Which dictionary do you find most useful in your job?
Thread poster: lara1

United Kingdom
Local time: 14:10
Czech to English
Jan 8, 2002

I am not myself a translator as yet but I\'m toying with the idea of becoming one. Since I\'ve started learning English I\'ve come across so many bad dictionaries and had difficulties with finding one that would fully satisfy my needs. What is your idea of a perfect dictionary?


Ursula Peter-Czichi  Identity Verified
United States
Local time: 09:10
German to English
+ ...
I don't think there is a perfect dictionary. Jan 9, 2002

You use them, and they are all right for a while. Then you need a newer one, plus one or two on your specialty, like a Technology Dictionary, a Business or Chemistry Dictionary.

Unless you want to spend a lot of money on dictionaries, try the internet. At www.foreignword.com you will find a catalog of dictionaries and many links. If dictionaries don\'t help, there are always search engines.

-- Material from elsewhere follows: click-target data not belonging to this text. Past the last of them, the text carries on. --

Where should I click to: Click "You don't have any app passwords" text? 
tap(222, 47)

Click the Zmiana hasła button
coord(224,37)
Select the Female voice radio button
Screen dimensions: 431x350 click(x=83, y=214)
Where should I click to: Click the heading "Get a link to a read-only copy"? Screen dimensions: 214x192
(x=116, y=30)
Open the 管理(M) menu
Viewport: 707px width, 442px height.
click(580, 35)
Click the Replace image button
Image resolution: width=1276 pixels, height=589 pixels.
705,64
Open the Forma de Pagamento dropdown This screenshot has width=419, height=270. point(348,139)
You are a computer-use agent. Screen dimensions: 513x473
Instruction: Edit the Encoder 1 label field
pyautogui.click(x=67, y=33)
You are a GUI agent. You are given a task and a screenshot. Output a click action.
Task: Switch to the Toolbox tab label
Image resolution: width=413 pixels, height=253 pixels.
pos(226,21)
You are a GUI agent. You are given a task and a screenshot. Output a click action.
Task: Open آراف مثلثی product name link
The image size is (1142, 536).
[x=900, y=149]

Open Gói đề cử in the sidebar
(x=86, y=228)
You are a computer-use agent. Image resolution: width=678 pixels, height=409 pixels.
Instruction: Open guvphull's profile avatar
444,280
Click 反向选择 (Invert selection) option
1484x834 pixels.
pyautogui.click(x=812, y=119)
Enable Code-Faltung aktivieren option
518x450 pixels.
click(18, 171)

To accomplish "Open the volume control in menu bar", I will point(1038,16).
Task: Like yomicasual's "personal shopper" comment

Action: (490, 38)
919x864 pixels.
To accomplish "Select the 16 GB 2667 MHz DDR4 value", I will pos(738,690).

You can find many glossaries for all kinds of specialties.

Of course there are also dictionaries on CDs.

Good luck with your translations.


Clarisa Moraña  Identity Verified
Local time: 11:10
Member (2002)
English to Spanish
+ ...
I've +160 dictionaries Jan 9, 2002

You might need a good English dictionary, Websters, Cambridge, Longman, and so on.But all depends on the subject matter to be translated.

Also, I suggest you to study translation. A translator is not only someone who speaks two or three languages. It shold know grammar, phonetics, translation techniques, and so on.


Mats Wiman  Identity Verified
Local time: 15:10
Member (2000)
German to Swedish
+ ...

Tell us more for us to help! Jan 9, 2002


You must tell us:

In which lanuage domain are you operating/will you operate?


into what languages?


from what languages?


in what context (literary, technical, medical, business, marketin etc.)?

I fyou tell us I promise you\'ll get solid advice.

Best regards

Mats Wiman


Alan Johnson  Identity Verified
Local time: 15:10
German to English
Beware Jan 9, 2002

The best dictionaries are on CD, as this saves having piles of them on your desk (as I do). You will need at least one very good general dictionary, plus your specialist areas. Which are best will depend on your language combination. But always beware and take them with a pinch of salt. Be prepared to not believe what your dictionary says! I have a large range of specialist dictionaries and have, over time, noticed that some translations (especially in the areas where I really know what I\'m talking about) leave a lot to be desired. Never accept a dictionary as a bible (which is why you should have a specialist area!).


Helle Kaiser-Nielsen  Identity Verified
United Kingdom
Local time: 14:10
English to Danish
+ ...
Eurodicautom Jan 14, 2002


One on-line dictionary which I find extremely helpful for the more technical/specialised terms is the electronic dictionary website http://europa.eu.int/eurodicautom/

The terms are dated, referenced, explained etc.